February 11, 2022

Updated: August 23, 2022

13 min read

Building Self-driving Kafka clusters using open source components

Suman KarumuriSr. Staff Software Engineer, Observability

George LuongManager, Software Engineering

Photo by Sebastien Gabriel on Unsplash

In this article, I will talk about how Slack uses Kafka, and how a small-but-mighty team built and operationalized a self-driving Kafka cluster over the last four years to run at scale.

Kafka is used at Slack as a pub-sub system, playing an essential role in the all-important Job Queue, our asynchronous job execution framework that is involved in nearly every single action a user does on Slack (e.g. unfurling links in channels, sending notifications, notifying bots, updating search indices and running security checks). In addition, Kafka acts as a nervous system for moving mission-critical data across Slack, powering our logging pipelines, trace data, billing pipeline, enterprise analytics and security analytics data.

Slack’s Kafka journey

Back in 2018, several teams adopted Kafka for different use cases. At that time, these teams each ran their own Kafka clusters. As a result, there was fragmentation of different versions of Kafka and duplication of effort, where different teams were doing similar work for deploying, operating and managing Kafka clusters.

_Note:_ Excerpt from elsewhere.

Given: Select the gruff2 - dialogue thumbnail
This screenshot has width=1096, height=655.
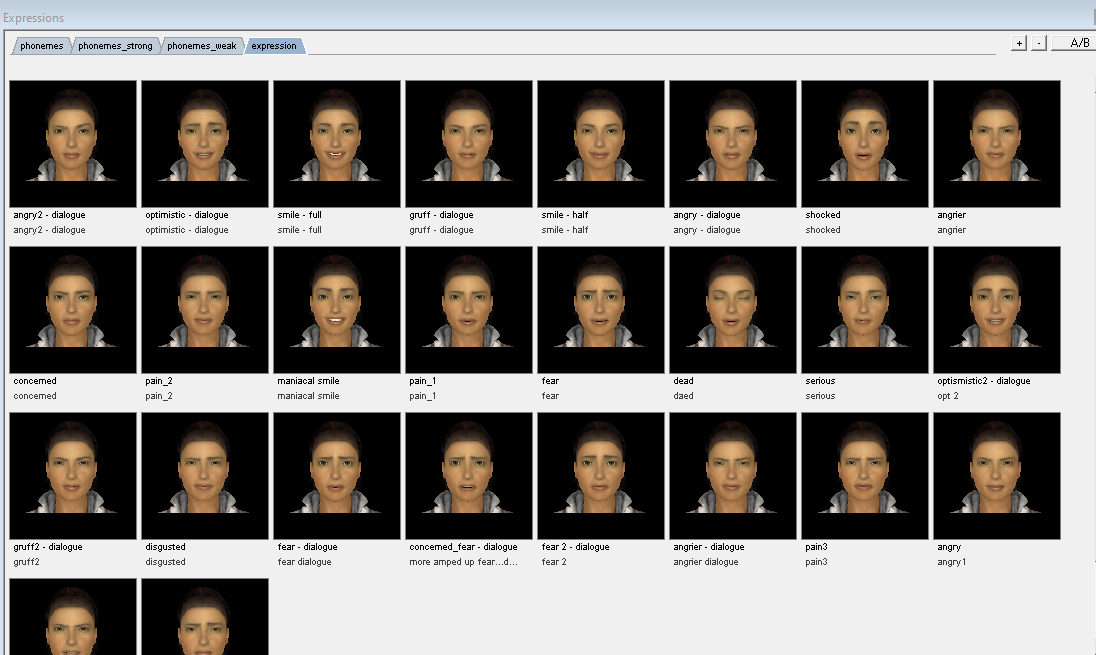Looking at the screenshot, I should point(73,476).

We took up a project to standardize all the Kafka clusters under a single version managed by a single team. However, since we were a small team, we also wanted to automate as many Kafka operations as possible.

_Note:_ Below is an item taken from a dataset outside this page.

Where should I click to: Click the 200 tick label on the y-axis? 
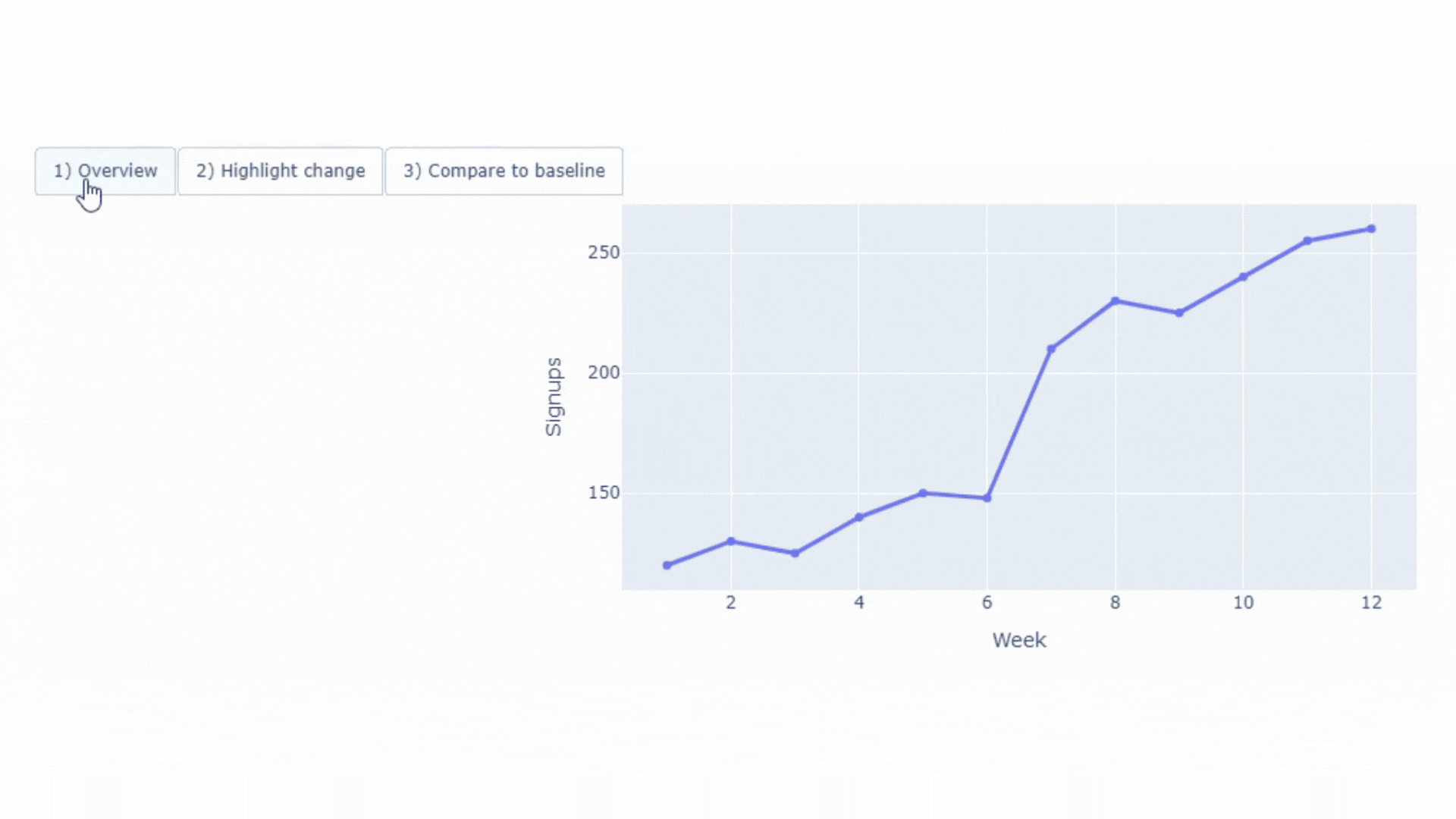[x=604, y=372]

Today, Slack manages about 0.7 petabytes of data across 10 Kafka clusters, running across hundreds of nodes. We process millions of messages per second across hundreds of topics with an aggregate throughput of 6.5 Gbps at peak. Our Kafka infrastructure costs are dominated not only by hardware but also by the network. Our Kafka consumers range from heavy batch jobs to extremely latency-sensitive applications like Job Queue.

What is a self-driving Kafka cluster?

Kafka is an excellent piece of software that runs on hundreds of nodes at Slack. However, if you’ve ever tried to deploy or manage Kafka, you know it’s no easy task. We were frequently paged for slow, sometimes downed brokers, or capacity management issues.

The goal of automating Kafka operations is to remove the operational overhead of managing Kafka day to day.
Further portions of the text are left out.